Martin Scorsese’s ode to the coke-fuelled excess of 1980s capitalism (as distinguished from the Provigil, Adderall, and Xanax -fuelled excess of the 2020s) stars Leonardo DiCaprio as Jordan Belfort, who founded brokerage house Stratton Oakmont largely on the strength of his pump-and-dump skills — referring not to a popular sex practice of the era (though there was plenty of that, as well), but instead the trick of buying a penny stock and artificially inflating its price by, essentially, lying, and then flipping them while high (the stocks and, usually, the brokers too).
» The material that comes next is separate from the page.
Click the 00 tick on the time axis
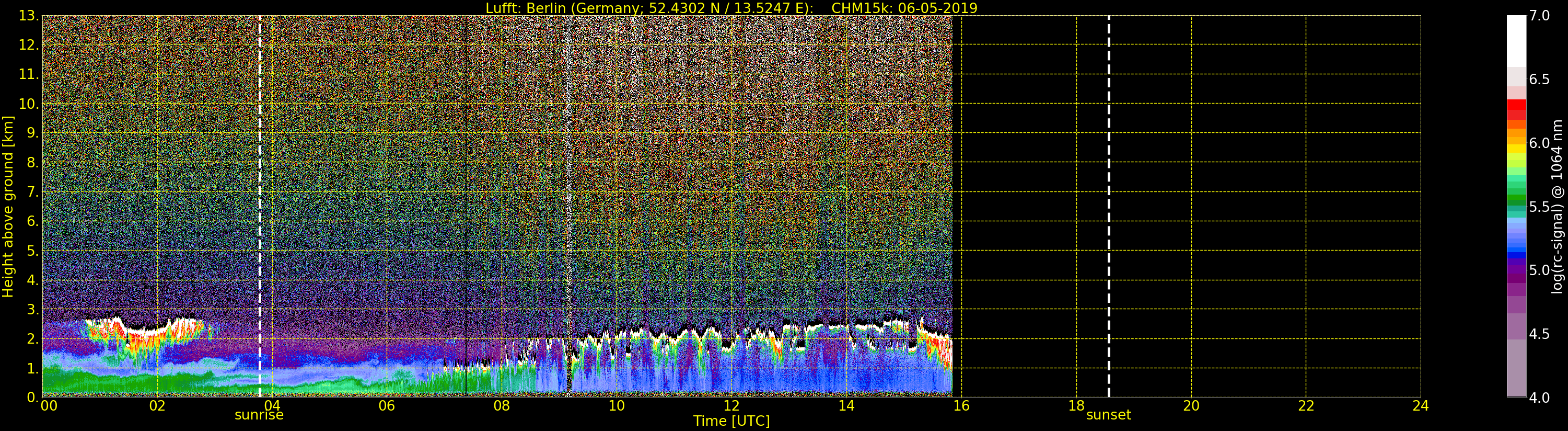This screenshot has width=1568, height=431. (x=49, y=406)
It’s a real rise-and-fall kinda deal.
Citizen Kane (1941)
The business: Hearst Communications
If anything, even less thinly veiled than Guru, Citizen Kane plays fast and loose with the personal life of William Randolph Hearst (sorry: Charles Foster Kane), in part by blending his story with that of a couple of other prominent media moguls of the era. The movie does a more thorough job charting the rise of Hearst Communications, albeit it with a fictional gloss.
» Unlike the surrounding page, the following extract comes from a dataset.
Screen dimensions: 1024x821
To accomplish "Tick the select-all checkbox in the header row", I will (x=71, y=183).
Starting with the purchase of the tiny San Francisco Daily Examiner, Hearst increased its circulation by millions through a canny mix of sensationalism, faux populism, and clever poaching of journalists from other publications. Hearst’s, “You furnish the pictures and I’ll furnish the war,” regarding Cuba, becomes Kane’s, “You provide the prose poems, I’ll provide the war,” but they both capture the moment when old-style yellow journalism began to shift into the headlines-at-all-cost media environment we know and hate today.
BlackBerry (2023)
The business: BlackBerry, of course.
This one’s not even out yet, but it’s worth a mention, especially as its received spectacular reviews out of the recent Berlin International Film Festival. Jay Baruchel and Glenn Howerton play the leads in the story of the once-ubiquitous planner/smartphone that became an afterthought before dying an ignominious death (murdered by the iPhone).
Air (2023)
The business: Nike, Inc. and the Air Jordan
It took me a while to wrap my head around the idea of a movie about the origin of the Air Jordan shoe, in which Michael Jordan himself is more or less an afterthought. But of course, the business of the birth of the most iconic sneaker in modern history began with Sonny Vaccaro (played here by Ben Affleck) and company founder Phil Knight (Matt Damon), who was on the verge of shuttering the Nike’s basketball shoe division entirely before coming up with the idea to woo Jordan, arguably (probably) the greatest basketball player of all time.